Defining the Trigonometric Ratios

• In relation to $\theta$:
  • Hypotenuse: side opposite the right angle.
  • Opposite: side opposite $\theta$.
  • Adjacent: side next to $\theta$.
• The formulas for the main trigonometric ratios are:
  • $\sin \theta = \frac{\text{opposite}}{\text{hypotenuse}}$
  • $\cos \theta = \frac{\text{adjacent}}{\text{hypotenuse}}$
  • $\tan \theta = \frac{\text{opposite}}{\text{adjacent}}$
• Mnemonic (Soh Cah Toa):
  • $\sin \theta = \frac{\text{opposite}}{\text{hypotenuse}}$ (Soh)
  • $\cos \theta = \frac{\text{adjacent}}{\text{hypotenuse}}$ (Cah)
  • $\tan \theta = \frac{\text{opposite}}{\text{adjacent}}$ (Toa)

Reciprocal Ratios

• Each trigonometric ratio has a reciprocal:
  • $\text{cosec } \theta = \frac{1}{\sin \theta} = \frac{\text{hypotenuse}}{\text{opposite}}$
  • $\text{sec } \theta = \frac{1}{\cos \theta} = \frac{\text{hypotenuse}}{\text{adjacent}}$
  • $\text{cot } \theta = \frac{1}{\tan \theta} = \frac{\text{adjacent}}{\text{opposite}}$
• The relationships between trigonometric ratios and their reciprocals are:
  • $\sin \theta \times \text{cosec } \theta = 1$
  • $\cos \theta \times \text{sec } \theta = 1$
  • $\tan \theta \times \text{cot } \theta = 1$

Special Angles

• Special angles produce simple trigonometric ratios without a calculator.

Special Angle Triangles

• 30°-60°-90° Triangle:
  • Hypotenuse: 2
  • Opposite 30°: 1
  • Opposite 60°: $\sqrt{3}$
• 45°-45°-90° Triangle:
  • Hypotenuse: $\sqrt{2}$
  • Each leg (opposite 45°): 1

Trigonometric Ratios for Special Angles

• The trigonometric ratios for the special angles are:
  • $\sin 30^\circ = \frac{1}{2}$, $\cos 30^\circ = \frac{\sqrt{3}}{2}$, $\tan 30^\circ = \frac{\sqrt{3}}{3}$
  • $\sin 45^\circ = \frac{\sqrt{2}}{2}$, $\cos 45^\circ = \frac{\sqrt{2}}{2}$, $\tan 45^\circ = 1$
  • $\sin 60^\circ = \frac{\sqrt{3}}{2}$, $\cos 60^\circ = \frac{1}{2}$, $\tan 60^\circ = \sqrt{3}$

Solving Trigonometric Equations

Finding Lengths

• Using trigonometric ratios, unknown side lengths in right-angled triangles can be determined when one angle and one side are known.
• To solve for the opposite side:
  • $\text{opposite} = \text{hypotenuse} \times \sin \theta$

Finding Angles

• When two sides are known, angles can be found using inverse trigonometric functions:
  • $\theta = \sin^{-1}\left(\frac{\text{opposite}}{\text{hypotenuse}}\right)$
  • $\theta = \cos^{-1}\left(\frac{\text{adjacent}}{\text{hypotenuse}}\right)$
  • $\theta = \tan^{-1}\left(\frac{\text{opposite}}{\text{adjacent}}\right)$
• Steps to solve for an unknown angle:
  • Identify the trigonometric ratio.
  • Rearrange to isolate the ratio.
  • Use a calculator to find the angle via inverse functions.

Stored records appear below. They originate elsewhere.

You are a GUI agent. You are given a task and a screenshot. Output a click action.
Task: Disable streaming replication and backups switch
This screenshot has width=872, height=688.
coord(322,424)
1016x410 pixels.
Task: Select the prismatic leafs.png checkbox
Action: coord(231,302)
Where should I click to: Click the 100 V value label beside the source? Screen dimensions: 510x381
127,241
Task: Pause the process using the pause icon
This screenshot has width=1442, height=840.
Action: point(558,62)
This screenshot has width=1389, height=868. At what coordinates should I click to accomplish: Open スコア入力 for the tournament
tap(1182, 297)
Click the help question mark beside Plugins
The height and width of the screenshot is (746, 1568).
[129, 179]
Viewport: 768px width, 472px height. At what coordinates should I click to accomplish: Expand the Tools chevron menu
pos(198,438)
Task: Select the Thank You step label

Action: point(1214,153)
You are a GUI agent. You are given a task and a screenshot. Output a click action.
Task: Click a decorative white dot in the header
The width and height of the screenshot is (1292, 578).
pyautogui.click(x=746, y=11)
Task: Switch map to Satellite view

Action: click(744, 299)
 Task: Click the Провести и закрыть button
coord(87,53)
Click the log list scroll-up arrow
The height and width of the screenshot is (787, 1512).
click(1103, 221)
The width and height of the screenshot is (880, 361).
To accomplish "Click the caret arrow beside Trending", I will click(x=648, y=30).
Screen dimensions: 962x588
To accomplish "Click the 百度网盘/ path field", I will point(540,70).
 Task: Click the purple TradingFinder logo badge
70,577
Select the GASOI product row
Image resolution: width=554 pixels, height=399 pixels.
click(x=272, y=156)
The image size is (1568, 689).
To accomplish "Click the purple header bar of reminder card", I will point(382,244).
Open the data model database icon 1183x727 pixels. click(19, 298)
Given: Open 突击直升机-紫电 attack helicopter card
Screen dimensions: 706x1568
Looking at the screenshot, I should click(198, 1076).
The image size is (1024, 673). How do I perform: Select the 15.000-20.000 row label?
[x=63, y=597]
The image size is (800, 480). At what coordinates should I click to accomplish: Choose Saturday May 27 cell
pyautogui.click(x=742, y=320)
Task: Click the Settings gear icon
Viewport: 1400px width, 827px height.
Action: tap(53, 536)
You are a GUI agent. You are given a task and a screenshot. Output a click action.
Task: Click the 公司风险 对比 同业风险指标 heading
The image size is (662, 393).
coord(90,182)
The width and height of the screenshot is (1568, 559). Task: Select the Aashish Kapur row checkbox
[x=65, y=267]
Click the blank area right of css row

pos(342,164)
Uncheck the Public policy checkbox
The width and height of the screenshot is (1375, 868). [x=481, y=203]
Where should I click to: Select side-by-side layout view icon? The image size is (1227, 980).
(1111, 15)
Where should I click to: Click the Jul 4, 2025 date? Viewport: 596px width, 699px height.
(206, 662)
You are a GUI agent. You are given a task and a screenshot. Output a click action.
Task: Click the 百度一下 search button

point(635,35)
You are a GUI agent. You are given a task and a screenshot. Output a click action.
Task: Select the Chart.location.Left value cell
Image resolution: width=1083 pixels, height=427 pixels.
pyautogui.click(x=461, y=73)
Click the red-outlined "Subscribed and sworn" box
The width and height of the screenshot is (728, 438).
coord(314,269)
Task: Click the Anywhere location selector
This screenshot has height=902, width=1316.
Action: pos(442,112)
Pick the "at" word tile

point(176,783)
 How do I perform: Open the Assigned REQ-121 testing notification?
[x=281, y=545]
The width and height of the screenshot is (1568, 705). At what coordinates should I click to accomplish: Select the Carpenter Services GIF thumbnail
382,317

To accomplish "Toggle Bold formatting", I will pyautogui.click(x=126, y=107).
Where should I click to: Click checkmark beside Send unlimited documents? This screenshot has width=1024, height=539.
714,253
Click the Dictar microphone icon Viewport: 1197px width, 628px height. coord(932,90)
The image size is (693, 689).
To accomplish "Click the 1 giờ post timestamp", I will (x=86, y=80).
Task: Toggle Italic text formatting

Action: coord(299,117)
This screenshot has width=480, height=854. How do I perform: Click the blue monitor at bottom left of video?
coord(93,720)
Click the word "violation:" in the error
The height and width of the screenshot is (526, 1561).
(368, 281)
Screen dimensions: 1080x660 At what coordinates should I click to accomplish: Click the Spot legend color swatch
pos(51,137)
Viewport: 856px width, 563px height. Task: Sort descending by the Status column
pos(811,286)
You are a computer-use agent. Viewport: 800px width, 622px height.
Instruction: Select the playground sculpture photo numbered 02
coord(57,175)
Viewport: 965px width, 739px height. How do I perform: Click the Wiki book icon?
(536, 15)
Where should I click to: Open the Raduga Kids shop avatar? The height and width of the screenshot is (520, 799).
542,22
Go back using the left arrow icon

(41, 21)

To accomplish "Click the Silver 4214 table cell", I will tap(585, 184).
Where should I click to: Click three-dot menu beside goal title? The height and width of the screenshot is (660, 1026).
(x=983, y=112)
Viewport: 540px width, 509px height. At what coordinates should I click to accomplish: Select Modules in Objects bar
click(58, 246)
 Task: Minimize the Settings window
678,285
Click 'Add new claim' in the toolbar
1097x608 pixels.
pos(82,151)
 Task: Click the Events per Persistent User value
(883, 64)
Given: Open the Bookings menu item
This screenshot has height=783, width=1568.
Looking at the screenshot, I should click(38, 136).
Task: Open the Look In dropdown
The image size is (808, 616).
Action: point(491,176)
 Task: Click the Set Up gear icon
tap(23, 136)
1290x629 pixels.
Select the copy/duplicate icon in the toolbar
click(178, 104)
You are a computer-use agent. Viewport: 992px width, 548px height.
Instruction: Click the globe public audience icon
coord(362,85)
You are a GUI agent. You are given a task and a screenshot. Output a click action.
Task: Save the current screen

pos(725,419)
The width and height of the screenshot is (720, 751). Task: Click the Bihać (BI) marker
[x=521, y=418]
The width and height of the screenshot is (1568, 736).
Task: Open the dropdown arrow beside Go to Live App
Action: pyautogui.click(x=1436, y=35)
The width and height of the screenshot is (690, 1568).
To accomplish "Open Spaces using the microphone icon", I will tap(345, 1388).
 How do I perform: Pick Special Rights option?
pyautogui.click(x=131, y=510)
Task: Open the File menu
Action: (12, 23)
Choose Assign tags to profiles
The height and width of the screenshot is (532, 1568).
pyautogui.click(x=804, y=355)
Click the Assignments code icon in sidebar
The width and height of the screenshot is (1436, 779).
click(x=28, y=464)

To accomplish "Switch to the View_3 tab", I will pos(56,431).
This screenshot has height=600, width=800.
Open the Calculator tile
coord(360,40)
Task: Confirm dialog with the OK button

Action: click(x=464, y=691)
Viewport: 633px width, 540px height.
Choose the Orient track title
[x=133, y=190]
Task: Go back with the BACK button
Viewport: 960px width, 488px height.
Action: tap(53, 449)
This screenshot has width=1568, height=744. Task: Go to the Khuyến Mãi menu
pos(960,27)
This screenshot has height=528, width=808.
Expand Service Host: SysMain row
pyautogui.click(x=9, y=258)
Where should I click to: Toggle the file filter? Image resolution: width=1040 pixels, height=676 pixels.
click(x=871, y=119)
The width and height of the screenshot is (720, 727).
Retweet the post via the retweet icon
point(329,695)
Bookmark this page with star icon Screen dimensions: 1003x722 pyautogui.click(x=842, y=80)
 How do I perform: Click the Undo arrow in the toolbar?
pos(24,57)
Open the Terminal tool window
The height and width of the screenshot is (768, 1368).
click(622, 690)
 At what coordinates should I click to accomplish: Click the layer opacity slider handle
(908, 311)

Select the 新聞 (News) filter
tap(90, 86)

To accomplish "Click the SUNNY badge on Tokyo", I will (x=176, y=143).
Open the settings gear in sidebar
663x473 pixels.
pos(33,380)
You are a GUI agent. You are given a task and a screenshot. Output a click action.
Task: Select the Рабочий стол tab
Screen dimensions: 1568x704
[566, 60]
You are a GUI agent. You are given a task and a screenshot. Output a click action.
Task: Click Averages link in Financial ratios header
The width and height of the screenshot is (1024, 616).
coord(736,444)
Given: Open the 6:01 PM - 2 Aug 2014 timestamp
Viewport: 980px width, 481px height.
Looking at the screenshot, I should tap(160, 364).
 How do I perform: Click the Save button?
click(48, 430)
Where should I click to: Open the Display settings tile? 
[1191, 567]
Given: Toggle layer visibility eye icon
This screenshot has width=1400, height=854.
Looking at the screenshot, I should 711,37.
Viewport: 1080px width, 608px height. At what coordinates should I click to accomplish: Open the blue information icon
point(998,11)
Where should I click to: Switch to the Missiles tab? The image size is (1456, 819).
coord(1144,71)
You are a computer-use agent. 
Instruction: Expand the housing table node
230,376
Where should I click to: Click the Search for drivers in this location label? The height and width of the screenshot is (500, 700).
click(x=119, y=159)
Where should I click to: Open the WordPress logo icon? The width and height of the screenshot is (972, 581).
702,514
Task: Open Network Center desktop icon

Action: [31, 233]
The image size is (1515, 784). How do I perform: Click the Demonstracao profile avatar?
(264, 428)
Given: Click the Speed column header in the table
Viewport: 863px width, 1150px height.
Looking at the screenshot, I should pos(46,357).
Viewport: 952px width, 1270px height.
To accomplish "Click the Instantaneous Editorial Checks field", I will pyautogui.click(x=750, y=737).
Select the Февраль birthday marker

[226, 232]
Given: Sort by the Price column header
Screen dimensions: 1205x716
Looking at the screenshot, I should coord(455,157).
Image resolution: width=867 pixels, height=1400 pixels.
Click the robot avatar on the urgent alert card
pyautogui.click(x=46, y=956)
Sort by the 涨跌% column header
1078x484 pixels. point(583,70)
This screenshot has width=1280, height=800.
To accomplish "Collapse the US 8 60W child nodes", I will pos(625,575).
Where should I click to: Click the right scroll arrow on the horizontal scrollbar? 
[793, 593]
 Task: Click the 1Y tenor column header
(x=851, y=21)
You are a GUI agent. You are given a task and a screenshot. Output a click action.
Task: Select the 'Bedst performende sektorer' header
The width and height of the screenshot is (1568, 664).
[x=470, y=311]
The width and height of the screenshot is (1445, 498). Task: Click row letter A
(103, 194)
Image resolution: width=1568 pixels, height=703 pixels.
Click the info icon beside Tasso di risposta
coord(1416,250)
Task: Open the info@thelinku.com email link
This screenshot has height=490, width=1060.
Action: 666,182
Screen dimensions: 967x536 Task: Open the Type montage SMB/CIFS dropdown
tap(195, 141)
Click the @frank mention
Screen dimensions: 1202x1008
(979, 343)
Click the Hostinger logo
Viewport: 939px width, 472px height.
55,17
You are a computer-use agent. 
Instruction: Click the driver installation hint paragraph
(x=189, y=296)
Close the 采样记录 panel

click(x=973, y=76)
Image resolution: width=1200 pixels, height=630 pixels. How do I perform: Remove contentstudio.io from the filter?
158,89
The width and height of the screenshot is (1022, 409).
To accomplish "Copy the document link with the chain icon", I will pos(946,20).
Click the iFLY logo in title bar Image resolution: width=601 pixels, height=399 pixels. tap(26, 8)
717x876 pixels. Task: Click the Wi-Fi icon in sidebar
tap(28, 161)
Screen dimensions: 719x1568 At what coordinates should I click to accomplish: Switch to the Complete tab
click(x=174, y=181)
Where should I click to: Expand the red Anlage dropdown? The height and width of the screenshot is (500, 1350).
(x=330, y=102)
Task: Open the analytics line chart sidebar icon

Trigonometric Ratios in the Cartesian Plane

Defining Ratios

• Trigonometric ratios extend to any angle in the Cartesian plane using coordinates $(x, y)$ and radius $r = \sqrt{x^2 + y^2}$:
  • $\sin \theta = \frac{y}{r}$, $\cos \theta = \frac{x}{r}$, $\tan \theta = \frac{y}{x}$
  • $\text{cosec } \theta = \frac{r}{y}$, $\text{sec } \theta = \frac{r}{x}$, $\text{cot } \theta = \frac{x}{y}$

CAST Diagram

• The CAST diagram defines signs of trigonometric functions in each quadrant:
  • Quadrant I (0°–90°): All positive
  • Quadrant II (90°–180°): $\sin$ and $\text{cosec}$ positive
  • Quadrant III (180°–270°): $\tan$ and $\cot$ positive
  • Quadrant IV (270°–360°): $\cos$ and $\sec$ positive

Special Angles in the Cartesian Plane

• The trigonometric ratios for the special angles are:
  • $\sin 0^\circ = 0$, $\cos 0^\circ = 1$, $\tan 0^\circ = 0$
  • $\sin 90^\circ = 1$, $\cos 90^\circ = 0$, $\tan 90^\circ = \text{undefined}$

Two-Dimensional Problems

Applications

• Trigonometry is used to solve practical problems involving right-angled triangles, such as construction and navigation.
• Angle of Elevation:
  • The angle above the horizontal when looking up at an object.
• Angle of Depression:
  • The angle below the horizontal when looking down at an object.
• The angle of elevation from one point equals the angle of depression from the corresponding point.